Anaconda Test Day Tuesday, and debugging

Sorry (again) for the late notice, but Tuesday 2013-05-21 - tomorrow or today, depending - is Anaconda Test Day!

Yeah, in a way it's anaconda test day every day in Fedoraland, as we focus a lot of our day-to-day testing on the installer. But the folks running this Test Day have come up with some good extended test cases that go beyond what we cover in the release validation testing, so we should be able to find some more interesting bugs (it's always fun).

We'll be testing the current Beta candidate build, Beta RC2. As always, full instructions for testing are available in the Test Day page, and there will be QA folks on hand in #fedora-test-day on Freenode IRC for discussion and any help you need in testing or debugging. If you're not sure what IRC is or how to use it, we have instructions here, and you can also simply click here to join the chat through a Web front end.

If you haven't tried out the improved anaconda in Fedora 19 yet, this event is a great excuse to take a look at it: it is much more polished and stable now than it was in Fedora 18, so come try it for yourself and help us to improve it further before the final release of Fedora 19!

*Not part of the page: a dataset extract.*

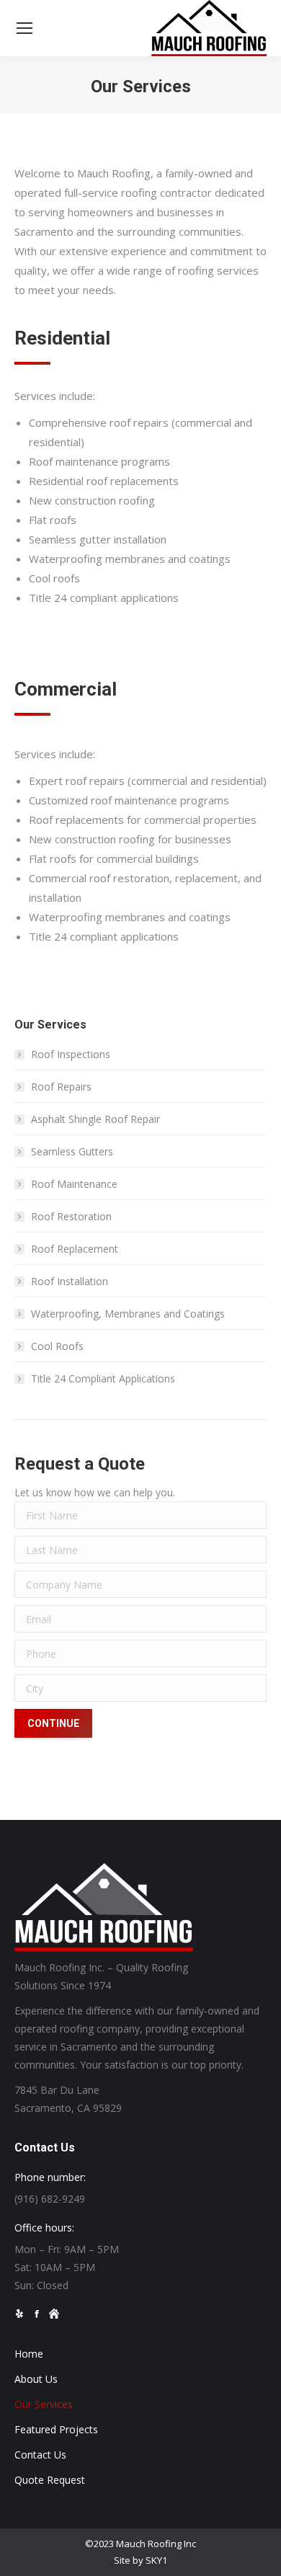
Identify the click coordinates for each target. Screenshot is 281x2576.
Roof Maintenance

I've been really enjoying work on Fedora 19 lately. After the somewhat hellish Fedora 18 cycle where we worked more or less 24x7 on stabilising anaconda, Fedora 19 has been a pretty well-behaved release so far, and so I've had time to look around and try to investigate and fix up some other things. Among other things, today, I was looking into a couple of bugs which turned out to be very interesting (to weird people like me, anyhow) to debug. I don't know if anyone else feels like this, but I absolutely love this stuff - it's my favourite thing about my job, really, the process of pinning down exactly why something is going wrong, and how to fix it. I also love that in a project like Fedora, you rarely do it alone: it's very cool to work alongside (or just watch) a big group of extremely smart and knowledgeable people, both inside RH and in the Fedora community. I just had the urge to do a post mortem on a specific bug here, because I really love this process. Those of you who do this every day can safely move on. :)

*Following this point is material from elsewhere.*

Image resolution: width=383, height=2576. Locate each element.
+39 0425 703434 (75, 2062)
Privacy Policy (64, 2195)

Since upgrading to Fedora 19, I hit a strange problem three or four times where there was a long delay when using the 'su' command to become root. I'd run 'su', enter my password, and then it would sit there apparently thinking about it for 15-20 seconds before returning a root prompt; it's usually instant. This was different from the delay that usually happens when you get the password wrong - it happens when you get the password right, and is longer than that delay.

So when I finally got around to trying to figure out what was going on recently, I started out by trying to 'strace' the su process.

Now, strace is rarely the tool you really want to use for debugging. It's a very unwieldy thing to use, for most cases. There's usually a better way of doing it. But it can be invaluable for your real mystery bugs, like this one, where there is no other obvious way to attack the problem - no logs to sink your teeth into or obvious triage techniques you can use. It turned out to be invaluable for this bug.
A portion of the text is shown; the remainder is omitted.